[Item coordinate data]
- - -
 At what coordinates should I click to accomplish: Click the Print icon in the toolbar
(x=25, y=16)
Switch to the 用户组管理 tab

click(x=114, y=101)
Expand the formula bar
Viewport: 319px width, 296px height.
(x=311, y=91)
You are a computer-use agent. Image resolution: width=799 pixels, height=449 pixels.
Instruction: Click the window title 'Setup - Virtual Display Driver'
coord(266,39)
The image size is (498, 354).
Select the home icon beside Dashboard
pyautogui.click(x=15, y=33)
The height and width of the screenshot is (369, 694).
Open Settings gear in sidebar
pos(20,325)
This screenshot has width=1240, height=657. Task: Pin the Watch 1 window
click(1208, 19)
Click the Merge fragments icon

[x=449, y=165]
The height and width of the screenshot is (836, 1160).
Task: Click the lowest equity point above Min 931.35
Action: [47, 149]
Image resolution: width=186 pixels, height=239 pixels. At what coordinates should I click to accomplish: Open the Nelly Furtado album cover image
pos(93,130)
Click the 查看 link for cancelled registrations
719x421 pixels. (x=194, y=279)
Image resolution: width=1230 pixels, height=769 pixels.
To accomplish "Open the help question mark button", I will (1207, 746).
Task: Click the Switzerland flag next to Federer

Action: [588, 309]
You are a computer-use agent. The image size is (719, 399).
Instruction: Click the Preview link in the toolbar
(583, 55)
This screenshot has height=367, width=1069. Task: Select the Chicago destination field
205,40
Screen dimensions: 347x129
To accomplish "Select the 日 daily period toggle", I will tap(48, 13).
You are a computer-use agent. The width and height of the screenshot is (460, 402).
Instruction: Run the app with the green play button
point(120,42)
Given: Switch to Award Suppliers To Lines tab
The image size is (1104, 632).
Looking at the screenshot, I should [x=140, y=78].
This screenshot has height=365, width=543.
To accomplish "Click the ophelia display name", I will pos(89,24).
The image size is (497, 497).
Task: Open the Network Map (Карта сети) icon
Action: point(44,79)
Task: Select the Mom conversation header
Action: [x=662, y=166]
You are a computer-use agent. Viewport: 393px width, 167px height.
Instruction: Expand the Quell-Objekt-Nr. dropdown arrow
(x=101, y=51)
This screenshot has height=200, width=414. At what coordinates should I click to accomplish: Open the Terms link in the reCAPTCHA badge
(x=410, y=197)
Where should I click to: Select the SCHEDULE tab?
- - -
• _Directive_: Can you echo the lines from the very first one through the line containing "Action: [x=662, y=166]", including both ends?

• _Written solution_:
 At what coordinates should I click to accomplish: Click the Print icon in the toolbar
(x=25, y=16)
Switch to the 用户组管理 tab

click(x=114, y=101)
Expand the formula bar
Viewport: 319px width, 296px height.
(x=311, y=91)
You are a computer-use agent. Image resolution: width=799 pixels, height=449 pixels.
Instruction: Click the window title 'Setup - Virtual Display Driver'
coord(266,39)
The image size is (498, 354).
Select the home icon beside Dashboard
pyautogui.click(x=15, y=33)
The height and width of the screenshot is (369, 694).
Open Settings gear in sidebar
pos(20,325)
This screenshot has width=1240, height=657. Task: Pin the Watch 1 window
click(1208, 19)
Click the Merge fragments icon

[x=449, y=165]
The height and width of the screenshot is (836, 1160).
Task: Click the lowest equity point above Min 931.35
Action: [47, 149]
Image resolution: width=186 pixels, height=239 pixels. At what coordinates should I click to accomplish: Open the Nelly Furtado album cover image
pos(93,130)
Click the 查看 link for cancelled registrations
719x421 pixels. (x=194, y=279)
Image resolution: width=1230 pixels, height=769 pixels.
To accomplish "Open the help question mark button", I will (1207, 746).
Task: Click the Switzerland flag next to Federer

Action: [588, 309]
You are a computer-use agent. The image size is (719, 399).
Instruction: Click the Preview link in the toolbar
(583, 55)
This screenshot has height=367, width=1069. Task: Select the Chicago destination field
205,40
Screen dimensions: 347x129
To accomplish "Select the 日 daily period toggle", I will tap(48, 13).
You are a computer-use agent. The width and height of the screenshot is (460, 402).
Instruction: Run the app with the green play button
point(120,42)
Given: Switch to Award Suppliers To Lines tab
The image size is (1104, 632).
Looking at the screenshot, I should [x=140, y=78].
This screenshot has height=365, width=543.
To accomplish "Click the ophelia display name", I will pos(89,24).
The image size is (497, 497).
Task: Open the Network Map (Карта сети) icon
Action: point(44,79)
Task: Select the Mom conversation header
Action: [x=662, y=166]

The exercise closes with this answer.